What is required → Copy out all the records exactly.
• • • • •
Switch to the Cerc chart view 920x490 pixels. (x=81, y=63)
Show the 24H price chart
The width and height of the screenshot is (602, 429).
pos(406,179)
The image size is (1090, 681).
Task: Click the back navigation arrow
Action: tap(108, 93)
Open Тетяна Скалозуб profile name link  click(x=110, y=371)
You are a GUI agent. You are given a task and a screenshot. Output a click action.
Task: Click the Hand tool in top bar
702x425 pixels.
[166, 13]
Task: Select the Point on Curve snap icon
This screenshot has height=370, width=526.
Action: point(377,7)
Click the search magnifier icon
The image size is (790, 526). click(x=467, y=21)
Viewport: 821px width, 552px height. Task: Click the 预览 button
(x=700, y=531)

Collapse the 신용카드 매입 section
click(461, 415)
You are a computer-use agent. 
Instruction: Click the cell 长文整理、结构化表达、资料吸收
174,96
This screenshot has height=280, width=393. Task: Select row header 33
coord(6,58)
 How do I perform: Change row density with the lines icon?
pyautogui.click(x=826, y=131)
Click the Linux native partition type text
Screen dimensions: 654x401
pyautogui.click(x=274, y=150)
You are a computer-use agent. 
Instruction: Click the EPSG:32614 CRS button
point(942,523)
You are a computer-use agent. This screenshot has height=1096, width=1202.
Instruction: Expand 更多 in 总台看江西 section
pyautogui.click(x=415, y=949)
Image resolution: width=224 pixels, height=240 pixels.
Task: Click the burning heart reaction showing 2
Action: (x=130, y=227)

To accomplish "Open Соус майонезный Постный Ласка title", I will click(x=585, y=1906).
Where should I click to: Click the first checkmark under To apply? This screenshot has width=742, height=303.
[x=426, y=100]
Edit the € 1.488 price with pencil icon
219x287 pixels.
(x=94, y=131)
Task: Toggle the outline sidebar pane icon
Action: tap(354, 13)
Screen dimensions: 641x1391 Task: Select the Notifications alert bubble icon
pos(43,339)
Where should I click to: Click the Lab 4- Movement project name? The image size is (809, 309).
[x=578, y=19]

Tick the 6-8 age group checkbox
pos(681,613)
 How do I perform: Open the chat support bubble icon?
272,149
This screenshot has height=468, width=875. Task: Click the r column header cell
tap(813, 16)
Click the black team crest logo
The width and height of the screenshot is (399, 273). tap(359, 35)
• • • • •
Task response →
Switch to the Cerc chart view 920x490 pixels. (x=81, y=63)
Show the 24H price chart
The width and height of the screenshot is (602, 429).
pos(406,179)
The image size is (1090, 681).
Task: Click the back navigation arrow
Action: tap(108, 93)
Open Тетяна Скалозуб profile name link  click(x=110, y=371)
You are a GUI agent. You are given a task and a screenshot. Output a click action.
Task: Click the Hand tool in top bar
702x425 pixels.
[166, 13]
Task: Select the Point on Curve snap icon
This screenshot has height=370, width=526.
Action: point(377,7)
Click the search magnifier icon
The image size is (790, 526). click(x=467, y=21)
Viewport: 821px width, 552px height. Task: Click the 预览 button
(x=700, y=531)

Collapse the 신용카드 매입 section
click(461, 415)
You are a computer-use agent. 
Instruction: Click the cell 长文整理、结构化表达、资料吸收
174,96
This screenshot has height=280, width=393. Task: Select row header 33
coord(6,58)
 How do I perform: Change row density with the lines icon?
pyautogui.click(x=826, y=131)
Click the Linux native partition type text
Screen dimensions: 654x401
pyautogui.click(x=274, y=150)
You are a computer-use agent. 
Instruction: Click the EPSG:32614 CRS button
point(942,523)
You are a computer-use agent. This screenshot has height=1096, width=1202.
Instruction: Expand 更多 in 总台看江西 section
pyautogui.click(x=415, y=949)
Image resolution: width=224 pixels, height=240 pixels.
Task: Click the burning heart reaction showing 2
Action: (x=130, y=227)

To accomplish "Open Соус майонезный Постный Ласка title", I will click(x=585, y=1906).
Where should I click to: Click the first checkmark under To apply? This screenshot has width=742, height=303.
[x=426, y=100]
Edit the € 1.488 price with pencil icon
219x287 pixels.
(x=94, y=131)
Task: Toggle the outline sidebar pane icon
Action: tap(354, 13)
Screen dimensions: 641x1391 Task: Select the Notifications alert bubble icon
pos(43,339)
Where should I click to: Click the Lab 4- Movement project name? The image size is (809, 309).
[x=578, y=19]

Tick the 6-8 age group checkbox
pos(681,613)
 How do I perform: Open the chat support bubble icon?
272,149
This screenshot has height=468, width=875. Task: Click the r column header cell
tap(813, 16)
Click the black team crest logo
The width and height of the screenshot is (399, 273). tap(359, 35)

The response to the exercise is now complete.